--- Start ---

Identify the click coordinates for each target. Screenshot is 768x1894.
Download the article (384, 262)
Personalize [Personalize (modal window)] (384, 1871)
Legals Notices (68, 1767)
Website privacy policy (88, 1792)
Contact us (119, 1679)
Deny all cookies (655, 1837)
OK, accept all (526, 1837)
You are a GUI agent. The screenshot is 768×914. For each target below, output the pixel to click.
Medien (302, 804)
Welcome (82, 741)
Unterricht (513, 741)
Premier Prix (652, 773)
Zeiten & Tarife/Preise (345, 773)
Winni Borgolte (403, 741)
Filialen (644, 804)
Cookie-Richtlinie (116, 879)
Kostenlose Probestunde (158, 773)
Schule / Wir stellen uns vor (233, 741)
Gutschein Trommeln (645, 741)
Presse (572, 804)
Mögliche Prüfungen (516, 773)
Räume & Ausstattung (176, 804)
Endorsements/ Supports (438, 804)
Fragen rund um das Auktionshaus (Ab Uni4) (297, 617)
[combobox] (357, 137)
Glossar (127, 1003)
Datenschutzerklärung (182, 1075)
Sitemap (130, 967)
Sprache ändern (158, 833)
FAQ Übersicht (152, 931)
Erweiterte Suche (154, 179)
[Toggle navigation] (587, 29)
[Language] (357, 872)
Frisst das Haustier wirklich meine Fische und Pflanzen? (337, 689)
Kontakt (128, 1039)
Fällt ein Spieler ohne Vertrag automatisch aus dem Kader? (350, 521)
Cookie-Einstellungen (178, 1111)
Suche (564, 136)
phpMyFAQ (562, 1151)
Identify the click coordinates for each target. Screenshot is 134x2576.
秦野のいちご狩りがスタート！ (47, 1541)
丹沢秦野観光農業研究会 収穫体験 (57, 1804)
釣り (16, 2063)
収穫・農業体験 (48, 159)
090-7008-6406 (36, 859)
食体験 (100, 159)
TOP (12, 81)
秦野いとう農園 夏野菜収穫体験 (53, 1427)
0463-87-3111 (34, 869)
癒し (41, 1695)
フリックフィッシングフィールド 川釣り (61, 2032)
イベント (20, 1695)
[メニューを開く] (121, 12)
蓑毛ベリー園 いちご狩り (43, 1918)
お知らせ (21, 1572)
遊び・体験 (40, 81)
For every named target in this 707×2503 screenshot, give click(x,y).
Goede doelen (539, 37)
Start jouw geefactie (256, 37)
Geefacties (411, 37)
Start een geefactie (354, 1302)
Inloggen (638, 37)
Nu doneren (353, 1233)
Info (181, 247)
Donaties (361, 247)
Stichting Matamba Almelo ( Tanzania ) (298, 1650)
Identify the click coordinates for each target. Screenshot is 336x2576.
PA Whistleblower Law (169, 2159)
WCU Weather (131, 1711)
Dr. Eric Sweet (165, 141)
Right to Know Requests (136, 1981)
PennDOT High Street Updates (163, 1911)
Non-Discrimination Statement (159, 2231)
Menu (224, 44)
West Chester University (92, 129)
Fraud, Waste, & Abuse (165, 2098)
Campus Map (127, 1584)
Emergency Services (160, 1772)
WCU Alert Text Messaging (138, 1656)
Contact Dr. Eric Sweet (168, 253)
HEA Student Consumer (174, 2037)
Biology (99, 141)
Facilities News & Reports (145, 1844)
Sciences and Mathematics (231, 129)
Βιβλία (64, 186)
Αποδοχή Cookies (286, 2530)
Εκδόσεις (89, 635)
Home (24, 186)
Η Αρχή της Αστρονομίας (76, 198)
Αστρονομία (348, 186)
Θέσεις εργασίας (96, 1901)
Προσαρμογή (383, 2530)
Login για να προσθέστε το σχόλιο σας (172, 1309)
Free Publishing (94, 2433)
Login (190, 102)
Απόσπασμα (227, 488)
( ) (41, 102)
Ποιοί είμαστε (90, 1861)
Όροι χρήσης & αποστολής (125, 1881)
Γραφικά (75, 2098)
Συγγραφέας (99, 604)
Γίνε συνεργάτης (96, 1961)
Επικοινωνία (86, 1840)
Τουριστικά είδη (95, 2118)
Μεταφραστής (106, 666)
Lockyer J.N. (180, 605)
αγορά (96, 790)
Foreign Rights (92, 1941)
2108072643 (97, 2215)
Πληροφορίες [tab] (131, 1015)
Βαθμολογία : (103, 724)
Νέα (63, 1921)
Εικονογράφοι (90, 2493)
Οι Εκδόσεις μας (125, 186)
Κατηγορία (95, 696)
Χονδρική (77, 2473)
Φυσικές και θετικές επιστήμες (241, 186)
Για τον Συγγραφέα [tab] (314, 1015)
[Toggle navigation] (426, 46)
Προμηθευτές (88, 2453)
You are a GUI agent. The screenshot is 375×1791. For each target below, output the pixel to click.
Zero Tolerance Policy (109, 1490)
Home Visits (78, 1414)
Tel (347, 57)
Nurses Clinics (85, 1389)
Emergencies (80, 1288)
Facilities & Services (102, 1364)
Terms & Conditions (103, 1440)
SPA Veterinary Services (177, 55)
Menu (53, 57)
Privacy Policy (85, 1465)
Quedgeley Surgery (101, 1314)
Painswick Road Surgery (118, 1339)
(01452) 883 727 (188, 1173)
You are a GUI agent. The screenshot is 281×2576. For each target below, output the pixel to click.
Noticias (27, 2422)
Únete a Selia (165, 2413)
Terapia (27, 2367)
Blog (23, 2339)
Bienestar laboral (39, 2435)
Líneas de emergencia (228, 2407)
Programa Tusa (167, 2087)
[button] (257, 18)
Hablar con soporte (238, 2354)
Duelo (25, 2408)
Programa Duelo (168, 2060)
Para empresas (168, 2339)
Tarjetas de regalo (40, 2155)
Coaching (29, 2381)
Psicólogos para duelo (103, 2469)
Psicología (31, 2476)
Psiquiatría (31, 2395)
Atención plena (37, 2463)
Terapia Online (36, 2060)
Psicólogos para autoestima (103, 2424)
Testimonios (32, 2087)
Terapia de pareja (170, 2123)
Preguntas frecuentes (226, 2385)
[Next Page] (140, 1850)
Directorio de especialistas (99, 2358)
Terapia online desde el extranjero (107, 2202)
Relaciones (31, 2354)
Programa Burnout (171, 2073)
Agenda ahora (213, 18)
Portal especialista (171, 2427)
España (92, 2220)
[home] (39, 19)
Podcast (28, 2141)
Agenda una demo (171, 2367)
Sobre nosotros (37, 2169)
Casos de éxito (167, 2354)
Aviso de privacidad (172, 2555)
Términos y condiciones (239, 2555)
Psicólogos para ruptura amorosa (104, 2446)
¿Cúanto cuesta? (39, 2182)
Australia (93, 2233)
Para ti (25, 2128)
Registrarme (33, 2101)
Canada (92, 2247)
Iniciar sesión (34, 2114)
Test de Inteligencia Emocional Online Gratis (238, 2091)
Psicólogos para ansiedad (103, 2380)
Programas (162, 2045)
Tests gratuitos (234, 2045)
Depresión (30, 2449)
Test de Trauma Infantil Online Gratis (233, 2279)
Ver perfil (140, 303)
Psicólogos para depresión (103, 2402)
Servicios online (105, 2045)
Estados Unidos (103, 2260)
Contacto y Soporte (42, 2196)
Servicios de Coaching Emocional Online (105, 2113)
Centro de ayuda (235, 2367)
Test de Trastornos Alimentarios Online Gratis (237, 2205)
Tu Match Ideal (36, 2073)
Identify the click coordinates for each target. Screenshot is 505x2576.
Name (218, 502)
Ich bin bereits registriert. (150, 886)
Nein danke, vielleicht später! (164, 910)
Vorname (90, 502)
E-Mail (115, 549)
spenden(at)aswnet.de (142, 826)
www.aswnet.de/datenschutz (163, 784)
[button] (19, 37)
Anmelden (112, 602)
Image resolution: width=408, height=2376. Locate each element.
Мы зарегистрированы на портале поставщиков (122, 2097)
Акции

--- End ---

THE TASK
Format every line above as a Markdown table with two columns, No. and Line. Give each line its own numbered row and omit blank lines.

RESULT BELOW
| No. | Line |
|---|---|
| 1 | Identify the click coordinates for each target. Screenshot is 768x1894. |
| 2 | Download the article (384, 262) |
| 3 | Personalize [Personalize (modal window)] (384, 1871) |
| 4 | Legals Notices (68, 1767) |
| 5 | Website privacy policy (88, 1792) |
| 6 | Contact us (119, 1679) |
| 7 | Deny all cookies (655, 1837) |
| 8 | OK, accept all (526, 1837) |
| 9 | You are a GUI agent. The screenshot is 768×914. For each target below, output the pixel to click. |
| 10 | Medien (302, 804) |
| 11 | Welcome (82, 741) |
| 12 | Unterricht (513, 741) |
| 13 | Premier Prix (652, 773) |
| 14 | Zeiten & Tarife/Preise (345, 773) |
| 15 | Winni Borgolte (403, 741) |
| 16 | Filialen (644, 804) |
| 17 | Cookie-Richtlinie (116, 879) |
| 18 | Kostenlose Probestunde (158, 773) |
| 19 | Schule / Wir stellen uns vor (233, 741) |
| 20 | Gutschein Trommeln (645, 741) |
| 21 | Presse (572, 804) |
| 22 | Mögliche Prüfungen (516, 773) |
| 23 | Räume & Ausstattung (176, 804) |
| 24 | Endorsements/ Supports (438, 804) |
| 25 | Fragen rund um das Auktionshaus (Ab Uni4) (297, 617) |
| 26 | [combobox] (357, 137) |
| 27 | Glossar (127, 1003) |
| 28 | Datenschutzerklärung (182, 1075) |
| 29 | Sitemap (130, 967) |
| 30 | Sprache ändern (158, 833) |
| 31 | FAQ Übersicht (152, 931) |
| 32 | Erweiterte Suche (154, 179) |
| 33 | [Toggle navigation] (587, 29) |
| 34 | [Language] (357, 872) |
| 35 | Frisst das Haustier wirklich meine Fische und Pflanzen? (337, 689) |
| 36 | Kontakt (128, 1039) |
| 37 | Fällt ein Spieler ohne Vertrag automatisch aus dem Kader? (350, 521) |
| 38 | Cookie-Einstellungen (178, 1111) |
| 39 | Suche (564, 136) |
| 40 | phpMyFAQ (562, 1151) |
| 41 | Identify the click coordinates for each target. Screenshot is 134x2576. |
| 42 | 秦野のいちご狩りがスタート！ (47, 1541) |
| 43 | 丹沢秦野観光農業研究会 収穫体験 (57, 1804) |
| 44 | 釣り (16, 2063) |
| 45 | 収穫・農業体験 (48, 159) |
| 46 | 090-7008-6406 (36, 859) |
| 47 | 食体験 (100, 159) |
| 48 | TOP (12, 81) |
| 49 | 秦野いとう農園 夏野菜収穫体験 (53, 1427) |
| 50 | 0463-87-3111 (34, 869) |
| 51 | 癒し (41, 1695) |
| 52 | フリックフィッシングフィールド 川釣り (61, 2032) |
| 53 | イベント (20, 1695) |
| 54 | [メニューを開く] (121, 12) |
| 55 | 蓑毛ベリー園 いちご狩り (43, 1918) |
| 56 | お知らせ (21, 1572) |
| 57 | 遊び・体験 (40, 81) |
| 58 | For every named target in this 707×2503 screenshot, give click(x,y). |
| 59 | Goede doelen (539, 37) |
| 60 | Start jouw geefactie (256, 37) |
| 61 | Geefacties (411, 37) |
| 62 | Start een geefactie (354, 1302) |
| 63 | Inloggen (638, 37) |
| 64 | Nu doneren (353, 1233) |
| 65 | Info (181, 247) |
| 66 | Donaties (361, 247) |
| 67 | Stichting Matamba Almelo ( Tanzania ) (298, 1650) |
| 68 | Identify the click coordinates for each target. Screenshot is 336x2576. |
| 69 | PA Whistleblower Law (169, 2159) |
| 70 | WCU Weather (131, 1711) |
| 71 | Dr. Eric Sweet (165, 141) |
| 72 | Right to Know Requests (136, 1981) |
| 73 | PennDOT High Street Updates (163, 1911) |
| 74 | Non-Discrimination Statement (159, 2231) |
| 75 | Menu (224, 44) |
| 76 | West Chester University (92, 129) |
| 77 | Fraud, Waste, & Abuse (165, 2098) |
| 78 | Campus Map (127, 1584) |
| 79 | Emergency Services (160, 1772) |
| 80 | WCU Alert Text Messaging (138, 1656) |
| 81 | Contact Dr. Eric Sweet (168, 253) |
| 82 | HEA Student Consumer (174, 2037) |
| 83 | Biology (99, 141) |
| 84 | Facilities News & Reports (145, 1844) |
| 85 | Sciences and Mathematics (231, 129) |
| 86 | Βιβλία (64, 186) |
| 87 | Αποδοχή Cookies (286, 2530) |
| 88 | Εκδόσεις (89, 635) |
| 89 | Home (24, 186) |
| 90 | Η Αρχή της Αστρονομίας (76, 198) |
| 91 | Αστρονομία (348, 186) |
| 92 | Θέσεις εργασίας (96, 1901) |
| 93 | Προσαρμογή (383, 2530) |
| 94 | Login για να προσθέστε το σχόλιο σας (172, 1309) |
| 95 | Free Publishing (94, 2433) |
| 96 | Login (190, 102) |
| 97 | Απόσπασμα (227, 488) |
| 98 | ( ) (41, 102) |
| 99 | Ποιοί είμαστε (90, 1861) |
| 100 | Όροι χρήσης & αποστολής (125, 1881) |
| 101 | Γραφικά (75, 2098) |
| 102 | Συγγραφέας (99, 604) |
| 103 | Γίνε συνεργάτης (96, 1961) |
| 104 | Επικοινωνία (86, 1840) |
| 105 | Τουριστικά είδη (95, 2118) |
| 106 | Μεταφραστής (106, 666) |
| 107 | Lockyer J.N. (180, 605) |
| 108 | αγορά (96, 790) |
| 109 | Foreign Rights (92, 1941) |
| 110 | 2108072643 (97, 2215) |
| 111 | Πληροφορίες [tab] (131, 1015) |
| 112 | Βαθμολογία : (103, 724) |
| 113 | Νέα (63, 1921) |
| 114 | Εικονογράφοι (90, 2493) |
| 115 | Οι Εκδόσεις μας (125, 186) |
| 116 | Κατηγορία (95, 696) |
| 117 | Χονδρική (77, 2473) |
| 118 | Φυσικές και θετικές επιστήμες (241, 186) |
| 119 | Για τον Συγγραφέα [tab] (314, 1015) |
| 120 | [Toggle navigation] (426, 46) |
| 121 | Προμηθευτές (88, 2453) |
| 122 | You are a GUI agent. The screenshot is 375×1791. For each target below, output the pixel to click. |
| 123 | Zero Tolerance Policy (109, 1490) |
| 124 | Home Visits (78, 1414) |
| 125 | Tel (347, 57) |
| 126 | Nurses Clinics (85, 1389) |
| 127 | Emergencies (80, 1288) |
| 128 | Facilities & Services (102, 1364) |
| 129 | Terms & Conditions (103, 1440) |
| 130 | SPA Veterinary Services (177, 55) |
| 131 | Menu (53, 57) |
| 132 | Privacy Policy (85, 1465) |
| 133 | Quedgeley Surgery (101, 1314) |
| 134 | Painswick Road Surgery (118, 1339) |
| 135 | (01452) 883 727 (188, 1173) |
| 136 | You are a GUI agent. The screenshot is 281×2576. For each target below, output the pixel to click. |
| 137 | Noticias (27, 2422) |
| 138 | Únete a Selia (165, 2413) |
| 139 | Terapia (27, 2367) |
| 140 | Blog (23, 2339) |
| 141 | Bienestar laboral (39, 2435) |
| 142 | Líneas de emergencia (228, 2407) |
| 143 | Programa Tusa (167, 2087) |
| 144 | [button] (257, 18) |
| 145 | Hablar con soporte (238, 2354) |
| 146 | Duelo (25, 2408) |
| 147 | Programa Duelo (168, 2060) |
| 148 | Para empresas (168, 2339) |
| 149 | Tarjetas de regalo (40, 2155) |
| 150 | Coaching (29, 2381) |
| 151 | Psicólogos para duelo (103, 2469) |
| 152 | Psicología (31, 2476) |
| 153 | Psiquiatría (31, 2395) |
| 154 | Atención plena (37, 2463) |
| 155 | Terapia Online (36, 2060) |
| 156 | Psicólogos para autoestima (103, 2424) |
| 157 | Testimonios (32, 2087) |
| 158 | Terapia de pareja (170, 2123) |
| 159 | Preguntas frecuentes (226, 2385) |
| 160 | [Next Page] (140, 1850) |
| 161 | Directorio de especialistas (99, 2358) |
| 162 | Terapia online desde el extranjero (107, 2202) |
| 163 | Relaciones (31, 2354) |
| 164 | Programa Burnout (171, 2073) |
| 165 | Agenda ahora (213, 18) |
| 166 | Portal especialista (171, 2427) |
| 167 | España (92, 2220) |
| 168 | [home] (39, 19) |
| 169 | Podcast (28, 2141) |
| 170 | Agenda una demo (171, 2367) |
| 171 | Sobre nosotros (37, 2169) |
| 172 | Casos de éxito (167, 2354) |
| 173 | Aviso de privacidad (172, 2555) |
| 174 | Términos y condiciones (239, 2555) |
| 175 | Psicólogos para ruptura amorosa (104, 2446) |
| 176 | ¿Cúanto cuesta? (39, 2182) |
| 177 | Australia (93, 2233) |
| 178 | Para ti (25, 2128) |
| 179 | Registrarme (33, 2101) |
| 180 | Canada (92, 2247) |
| 181 | Iniciar sesión (34, 2114) |
| 182 | Test de Inteligencia Emocional Online Gratis (238, 2091) |
| 183 | Psicólogos para ansiedad (103, 2380) |
| 184 | Programas (162, 2045) |
| 185 | Tests gratuitos (234, 2045) |
| 186 | Depresión (30, 2449) |
| 187 | Test de Trauma Infantil Online Gratis (233, 2279) |
| 188 | Ver perfil (140, 303) |
| 189 | Psicólogos para depresión (103, 2402) |
| 190 | Servicios online (105, 2045) |
| 191 | Estados Unidos (103, 2260) |
| 192 | Contacto y Soporte (42, 2196) |
| 193 | Servicios de Coaching Emocional Online (105, 2113) |
| 194 | Centro de ayuda (235, 2367) |
| 195 | Test de Trastornos Alimentarios Online Gratis (237, 2205) |
| 196 | Tu Match Ideal (36, 2073) |
| 197 | Identify the click coordinates for each target. Screenshot is 505x2576. |
| 198 | Name (218, 502) |
| 199 | Ich bin bereits registriert. (150, 886) |
| 200 | Nein danke, vielleicht später! (164, 910) |
| 201 | Vorname (90, 502) |
| 202 | E-Mail (115, 549) |
| 203 | spenden(at)aswnet.de (142, 826) |
| 204 | www.aswnet.de/datenschutz (163, 784) |
| 205 | [button] (19, 37) |
| 206 | Anmelden (112, 602) |
| 207 | Image resolution: width=408, height=2376. Locate each element. |
| 208 | Мы зарегистрированы на портале поставщиков (122, 2097) |
| 209 | Акции |